A avaliação que as autoridades fazem hoje dessa situação é que só uma política concertada entre os bancos centrais teria evitado o problema causado a todas as instituições financeiras.

Voltemos agora aos dias de hoje para encontrar similitudes enquadradas na realidade actual. Uma das regras nos mercados financeiros é que é preferível as instituições financeiras estarem completamente investidas quando o mercado accionista sobe.

Para isso, utilizam protecções de carteira usando opções. Assim é gerido o risco nas instituições financeiras.

Actualmente, o maior garante de protecção no mercado é a FED (o Banco central norte-americano), fazendo com que o custo das opções no mercado esteja muito baixo.

É este custo, induzido pela influência do banco central, que pressupõe implicitamente na cabeça dos investidores que a situação será sempre assim. O risco deixou de ser um problema, porque o risco deixou de meter medo.

E é aqui que convém lembrar que uma paridade de 1,2 para 1 no Franco Suíço contra o Euro, então ‘’decretada’’ pelo seu banco central durante quatro anos, também permitia esse tipo de protecção ‘’garantida’’ e viu-se o que aconteceu.

Essas protecções tinham-se tornado uma fonte de rendimento “garantida” para algumas instituições, ao venderem opções. Se se recordam, a seguradora AIG teve que ser resgatada em 2008 por ter vendido seguros a todas as emissões de dívida estruturada que depois se verificaram não ter valor de mercado.

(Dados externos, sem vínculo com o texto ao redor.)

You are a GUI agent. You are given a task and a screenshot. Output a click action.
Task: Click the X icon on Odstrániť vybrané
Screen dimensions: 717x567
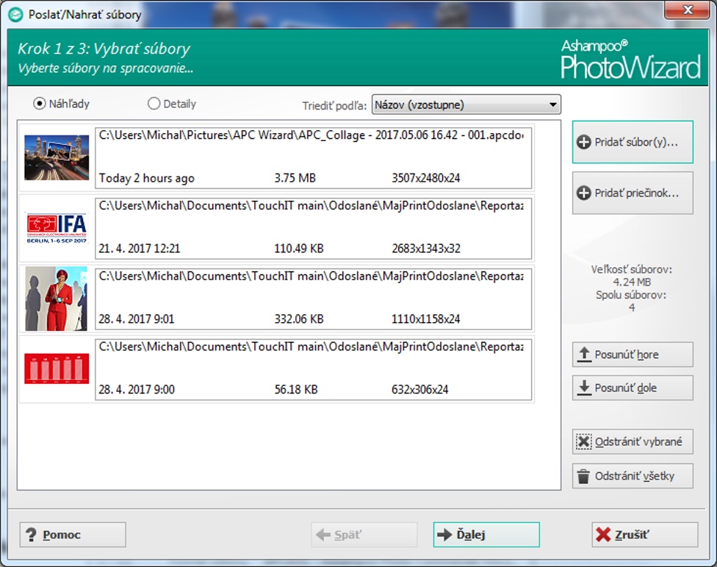coord(583,442)
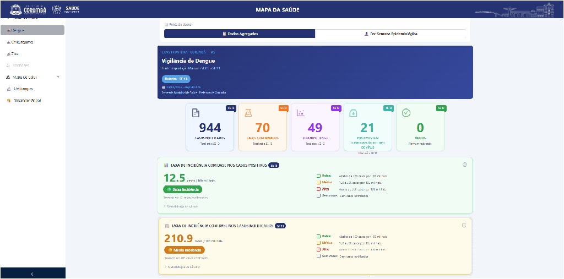Switch to Por Semana Epidemiológica view

[x=391, y=34]
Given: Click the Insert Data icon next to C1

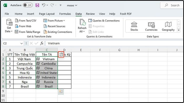Looking at the screenshot, I should point(61,54).
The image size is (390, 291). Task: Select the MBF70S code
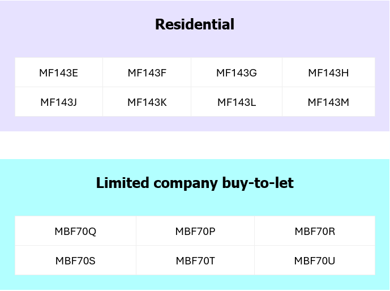coord(75,260)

Ora, tal como em 2015 com o Franco Suíço, existem actualmente participantes no mercado a vender prémio de risco nas opções a um custo reduzido, induzido pela protecção implícita dos bancos centrais. Agora, tal como há cinco anos, algumas instituições fazem disso uma fonte de rendimento.

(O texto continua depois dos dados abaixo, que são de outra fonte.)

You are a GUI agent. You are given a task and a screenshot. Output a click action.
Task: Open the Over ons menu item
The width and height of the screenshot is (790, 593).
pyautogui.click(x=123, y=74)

Tudo isto acontece, tal como entre 2011 a 2015 com o Franco Suíço, porque não é possível avaliar o risco com a intervenção dos bancos centrais.

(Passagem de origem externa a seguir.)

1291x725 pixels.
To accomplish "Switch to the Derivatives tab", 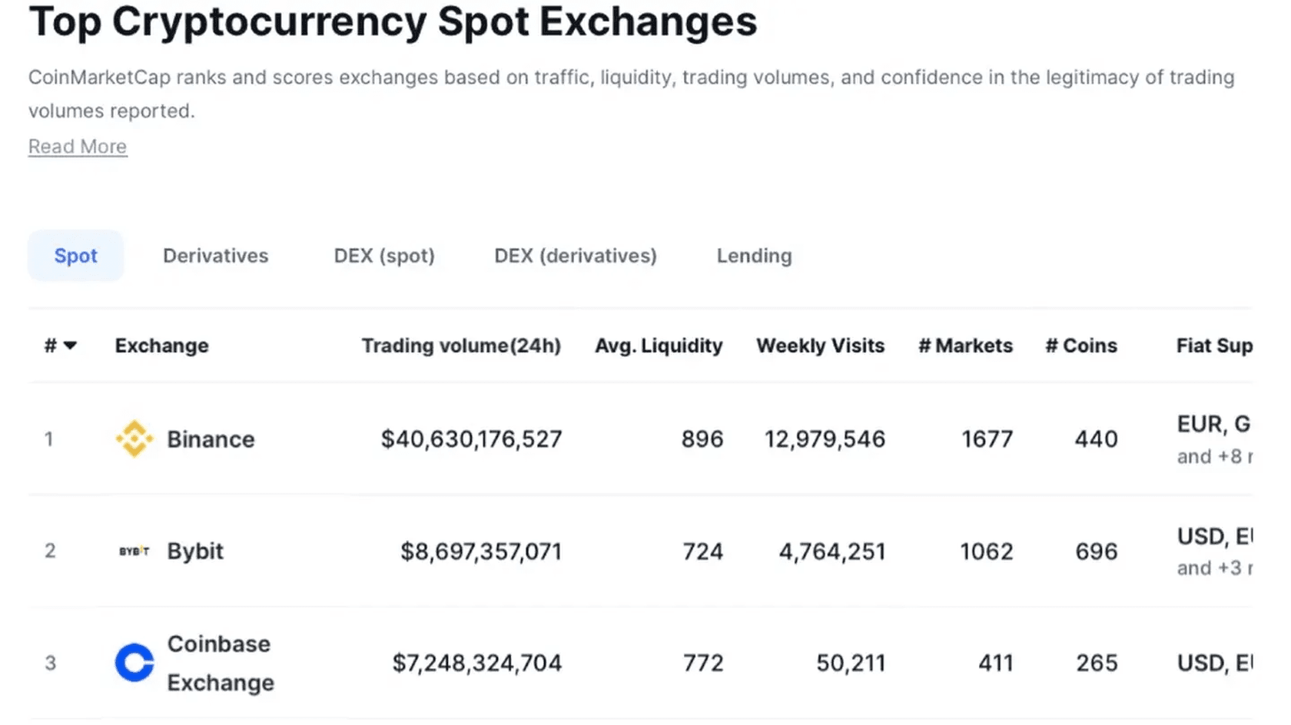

Entre os participantes no mercado, passou a existir a ilusão de que não há risco, acentuado pelo facto de muitos dos seus participantes não terem nunca conhecido outra realidade que não fosse esta de um mercado dominado e controlado pelos bancos centrais.

A consequência desta situação é a credibilização dos activos financeiros, porque eles permitem valorizar o dinheiro, ao mesmo tempo que valorizam a economia em função da massa monetária.

O problema está na ilusão do risco e nas condições de mercado que não são normais, porque estão adulteradas pelo acesso à liquidez dos bancos centrais e pela complacência existente, em função da noção de que os bancos centrais irão sempre mitigar os riscos potenciais…até ao dia em que deixar de acontecer, como foi o caso com o Franco Suíço e o Banco Central da Suíça.

Só gostaria de deixar um alerta: para que existam mercados têm de existir visões opostas de mercado.

O seguro de risco dado actualmente pelos bancos centrais é um falso seguro, não existindo capital nem reservas para fazer face a uma situação de risco.

Por risco entenda-se um bloqueio económico, tipo Covid-19, uma incerteza de qualquer tipo, e o resultado será o desfazer de posições com o propósito de cobrir as posições de risco, mas para isso teria que haver um mercado.

Sem a existência de um verdadeiro mercado só mesmo a criação de dinheiro, a ritmos cada vez maiores, pode evitar uma situação de pânico, mas não levará à solução do problema, tão só à destruição do dinheiro.